--- EXTRAIT DE PAGE ---

____

Chaque 3e vendredi du mois de décembre, on célèbre « le pull moche ». Selon Dinah Sultan, styliste chez Peclers, l’arrivée d’Asos sur le secteur du prêt-à-porter français a beaucoup contribué à l’essor de cette tradition.


Si vous vous posiez encore la question, le vert ne devrait jamais se marier avec le rouge, même dans l’univers de la mode. De plus, des éléments comme un père Noël, un renne, un bonhomme de neige ou même un Corgi n’ont pas leur place sur un pull, une robe ou des boucles d’oreilles, par respect de soi. Pourtant, la majorité s’en préoccupe peu, surtout durant les fêtes de Noël, où le « moche » s’impose. En effet, chaque troisième vendredi de décembre, c’est « le pull moche » qui est célébré. Que ce soit en famille, entre amis ou collègues, l’objectif est de dénicher le pull le plus kitsch et de le porter avec fierté lors des repas ou pauses café.

Pour ceux qui n’ont pas encore cédé à cette tendance ou qui en sont restés bloqués dans le passé, il s’agit d’une tradition anglo-saxonne, phénomène qui a particulièrement pris de l’ampleur depuis la sortie de *Le journal de Bridget Jones* en 2001, comme le relatait 20 Minutes en 2016. Cette coutume a su séduire la France, connue pour son bon goût. « L’arrivée d’Asos, un distributeur anglais, sur le marché du prêt-à-porter français a beaucoup facilité cela, explique Dinah Sultan, styliste chez Peclers, une agence de conseil en tendances. Ils offrent des collections spéciales Noël, des articles un peu « cosy Santa », comme des pyjamas avec des pères Noël… Dans le mass market, c’est une capsule qui génère également des chiffres importants, il y a un aspect business très fort là-dedans. »

Mais pourquoi un tel engouement ? Pourquoi choisir de s’habiller de manière désinvolte pendant les fêtes ? Et pourquoi Noël est-elle la période idéale pour élever le mauvais goût au rang de tradition ?

____

--- DONNÉES FOURNIES ---
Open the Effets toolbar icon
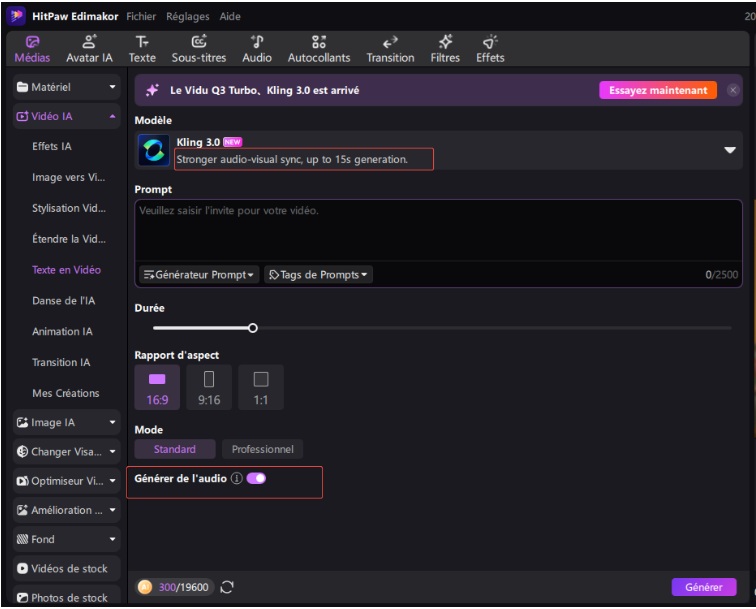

____

--- CONSIGNE ---
Pour chaque affirmation, dites si elle concorde avec l’extrait sur le pull moche. Répondez par oui ou non et citez les mots décisifs de l’extrait.
1. Le pull moche relève d’une tradition anglo-saxonne.
2. Le pull moche est célébré chaque premier vendredi de décembre.
3. Asos est un distributeur français.

--- RÉPONSE ATTENDUE ---
1. Oui : « il s’agit d’une tradition anglo-saxonne »
2. Non : « chaque troisième vendredi de décembre »
3. Non : « L’arrivée d’Asos, un distributeur anglais »